Una de esas revisiones globales que se están esparciendo por el mundo tiene que ver con una nueva ola de pensamiento que se enfoca en aclarar las trampas en torno de lo que significa ser liberal en estos días. Es más, esas revisiones están demostrando que el término ha recibido una muy mala prensa debido a las narrativas incompletas o, lo que es peor, a la ignorancia.
Ese juego de polarizaciones y verdades parciales soslaya el real aporte de la opción liberal que no solo se reduce al ámbito de lo económico, sino que ha sido precursora de asuntos sociales como el feminismo o la justicia social, que a la fecha son identificadas con otras ideologías.
Las narrativas contadas a medias soslayan también que en el origen del estado de bienestar europeo hay una semilla aportada por liberales confesos como el alemán Walter Eucken, quien junto con otros fueron los responsables del milagro alemán después de la Segunda Guerra Mundial.
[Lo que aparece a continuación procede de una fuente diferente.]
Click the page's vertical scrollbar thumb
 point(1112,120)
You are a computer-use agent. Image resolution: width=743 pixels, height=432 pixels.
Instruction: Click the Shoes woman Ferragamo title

Y los liberales ingleses como William Gladstone, entre otros, desarrollaron un Estado liberal primigenio, pero con una fuerte vocación social, precisamente para que las personas más afectadas por la debacle tuvieran algo que es fundamental para los liberales: igualdad de oportunidades.
Y en la antigüedad del feminismo también está el pensamiento liberal. Fueron Olympe de Gouges y John Stuart Mill quienes colocaron en la mesa la necesidad de dar a la mujer igualdad ante la ley. En particular, se atribuye a Mill haber sido el primer intelectual que pidió el sufragio universal a favor de la mujer. Es decir, hay una tradición liberal fortísima e innegable con respecto al feminismo.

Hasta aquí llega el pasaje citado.